Items from a dataset
=== Begin Enclosure ===
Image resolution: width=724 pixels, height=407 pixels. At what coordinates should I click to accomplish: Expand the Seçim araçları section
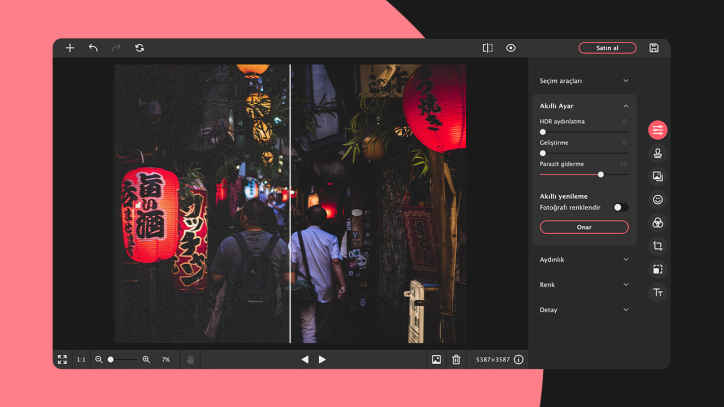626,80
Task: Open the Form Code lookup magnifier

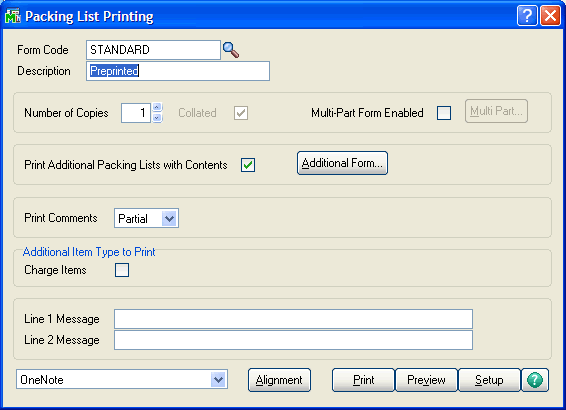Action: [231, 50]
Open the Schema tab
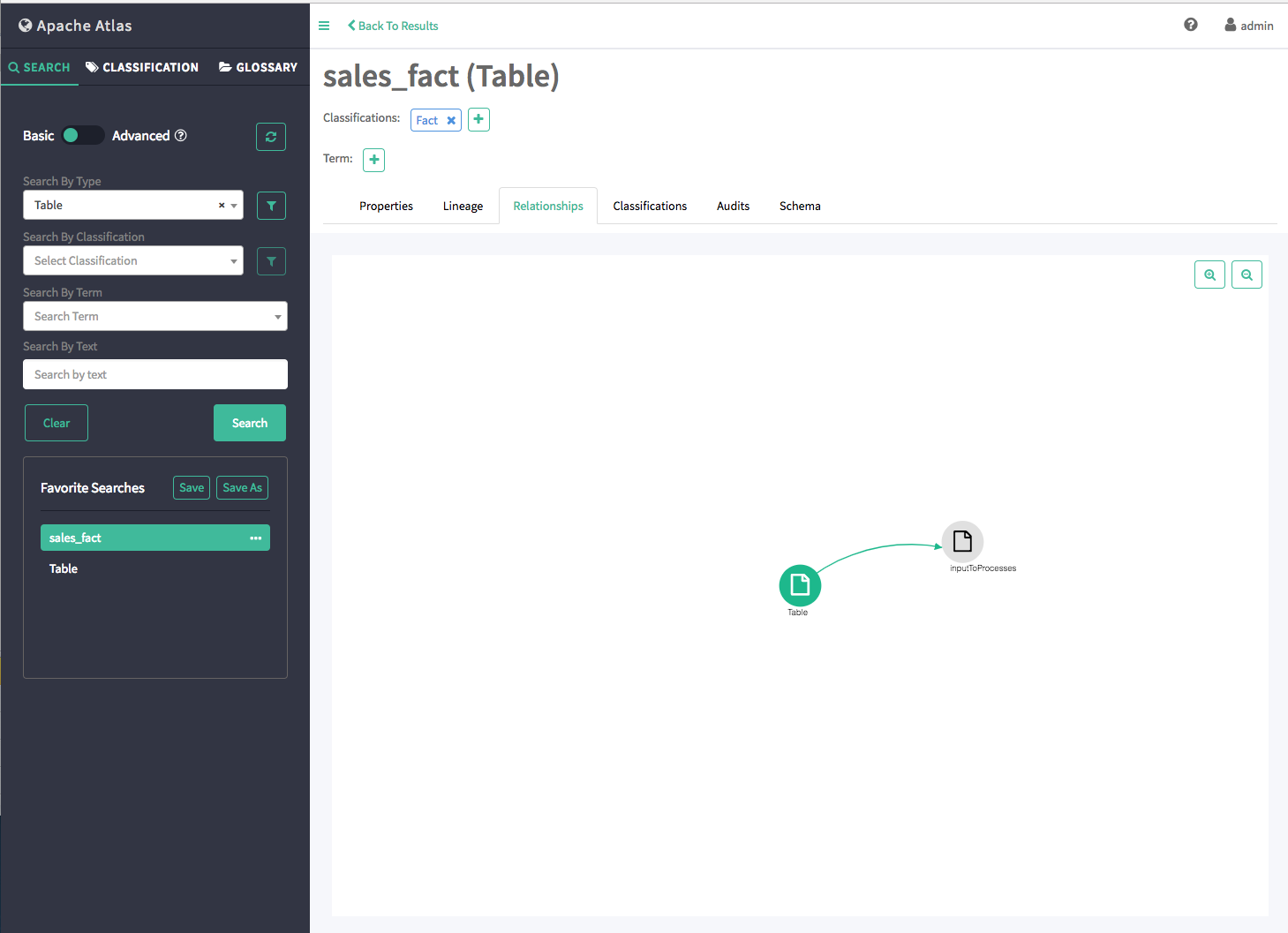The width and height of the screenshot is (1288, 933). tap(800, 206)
=== End Enclosure ===
WHAT TO DO
Could you write the entries out again exactly, without their pictures?

RESULT OF THIS TASK
Image resolution: width=724 pixels, height=407 pixels. At what coordinates should I click to accomplish: Expand the Seçim araçları section
626,80
Task: Open the Form Code lookup magnifier

Action: [231, 50]
Open the Schema tab
The width and height of the screenshot is (1288, 933). tap(800, 206)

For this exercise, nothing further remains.